Impression-Aware Recommender Systems

Imagine you are walking through a massive, high-tech supermarket.

In the old days of shopping (and old-school recommendation systems), the store only knew what you bought. If you bought milk, they assumed you liked milk. If you bought cereal, they assumed you liked cereal. They had no idea what you looked at, what you picked up and put back, or what you ignored. They only saw the final transaction.

This paper introduces a new way of thinking: "Impression-Aware Recommender Systems."

Instead of just watching what you buy, imagine the store now has a camera that records everything you look at. It sees the cereal you stared at for ten seconds, the milk you picked up and put back, and the fancy cookies you walked right past without a glance.

Here is the breakdown of the paper using simple analogies:

1. The Core Concept: The "Menu" vs. The "Order"

The Old Way (Interactions): The system only knows your Order. You ordered a burger. They think, "Great, they love burgers!"
The New Way (Impressions): The system knows the Menu you were shown. They see that you were shown a burger, a salad, and a steak. You ordered the burger, but you looked at the steak for a long time and ignored the salad.
The Insight: Just because you didn't order the steak doesn't mean you hate it. Maybe you were full, maybe you were in a hurry, or maybe the burger just looked better. By knowing what was on the menu (the impression), the system can guess your true taste much better.

2. The Three Big Questions the Paper Answers

The authors looked at 43 different research papers to figure out how to use this "Menu" data. They organized their findings into three buckets:

A. The Models (The Chefs)

How do the computers (the chefs) cook with this new ingredient?

The Simple Chefs: Some just use basic rules, like "If a customer looks at a steak 5 times, stop showing them steak."
The Smart Chefs (Deep Learning): Most modern systems use super-smart AI (like a master chef who has tasted every dish in the world) to figure out complex patterns. They look at the whole menu you were shown and guess what you really want.
The Gamers (Reinforcement Learning): Some systems treat recommendations like a video game. They try different menus, see what happens, and learn from the score to get better over time.

B. The Data (The Ingredients)

Where do we get this "Menu" data?

Contextual Data (The Best Ingredient): This is a perfect record. It says: "We showed you [Burger, Steak, Salad]. You clicked the Burger." This is gold because we know exactly what you ignored.
Global Data (The Messy Ingredient): This is a record that says: "We showed you a menu. You bought a burger." But it doesn't say which menu the burger came from. It's like knowing you ate a burger but not knowing if it was from the Italian menu or the American menu. It's useful, but less precise.
The Problem: The paper notes that while we have a lot of data, we don't have enough perfect (Contextual) data available for everyone to use.
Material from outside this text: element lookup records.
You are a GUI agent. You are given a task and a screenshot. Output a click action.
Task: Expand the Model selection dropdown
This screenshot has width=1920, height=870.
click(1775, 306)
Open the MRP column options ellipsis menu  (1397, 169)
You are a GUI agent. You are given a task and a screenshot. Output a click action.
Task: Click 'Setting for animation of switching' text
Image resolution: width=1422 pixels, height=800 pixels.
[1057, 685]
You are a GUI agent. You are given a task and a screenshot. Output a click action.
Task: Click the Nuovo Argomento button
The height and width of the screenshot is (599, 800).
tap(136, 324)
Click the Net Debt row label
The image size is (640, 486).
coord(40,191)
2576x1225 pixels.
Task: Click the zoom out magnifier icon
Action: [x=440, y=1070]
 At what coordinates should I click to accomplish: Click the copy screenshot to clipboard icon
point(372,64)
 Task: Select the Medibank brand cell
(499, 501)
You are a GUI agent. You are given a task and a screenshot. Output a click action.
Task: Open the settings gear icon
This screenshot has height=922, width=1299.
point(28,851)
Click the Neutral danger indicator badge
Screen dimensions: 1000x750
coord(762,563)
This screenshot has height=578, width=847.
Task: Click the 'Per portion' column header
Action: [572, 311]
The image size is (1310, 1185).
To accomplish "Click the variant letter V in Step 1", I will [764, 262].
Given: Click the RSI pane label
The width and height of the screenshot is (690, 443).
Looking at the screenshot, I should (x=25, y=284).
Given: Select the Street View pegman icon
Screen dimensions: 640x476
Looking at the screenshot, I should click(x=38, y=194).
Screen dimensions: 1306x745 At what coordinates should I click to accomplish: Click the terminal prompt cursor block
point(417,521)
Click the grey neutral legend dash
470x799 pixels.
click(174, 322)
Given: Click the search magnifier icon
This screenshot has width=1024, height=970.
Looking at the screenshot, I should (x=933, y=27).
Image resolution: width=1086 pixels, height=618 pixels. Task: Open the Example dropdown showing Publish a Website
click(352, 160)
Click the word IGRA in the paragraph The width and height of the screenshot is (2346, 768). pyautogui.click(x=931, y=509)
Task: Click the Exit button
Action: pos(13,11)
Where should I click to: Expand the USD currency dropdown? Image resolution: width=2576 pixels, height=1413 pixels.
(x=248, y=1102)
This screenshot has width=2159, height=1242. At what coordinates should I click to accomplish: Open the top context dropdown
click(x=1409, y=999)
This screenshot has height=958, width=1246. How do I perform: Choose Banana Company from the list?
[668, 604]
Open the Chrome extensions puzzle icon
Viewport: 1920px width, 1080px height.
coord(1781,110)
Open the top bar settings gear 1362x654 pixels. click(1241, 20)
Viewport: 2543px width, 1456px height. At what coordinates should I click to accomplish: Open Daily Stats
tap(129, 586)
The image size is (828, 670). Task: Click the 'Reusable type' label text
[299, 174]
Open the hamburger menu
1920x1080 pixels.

C. The Evaluation (The Taste Test)

How do we know if the new system is actually better?

The Trap: If you test a new chef by only giving them the dishes people ordered, you aren't testing their ability to choose. You're just testing if they can copy the order.
The Challenge: To test these new systems properly, we need to simulate the whole experience: "Here is the menu we showed you. Did you like the choices?"
The Bias: The paper warns that these systems can get biased. If the system only shows you popular items, it will think you only like popular items. We need to be careful not to create a "Filter Bubble" where you only see what the system thinks you want, rather than what you might actually enjoy.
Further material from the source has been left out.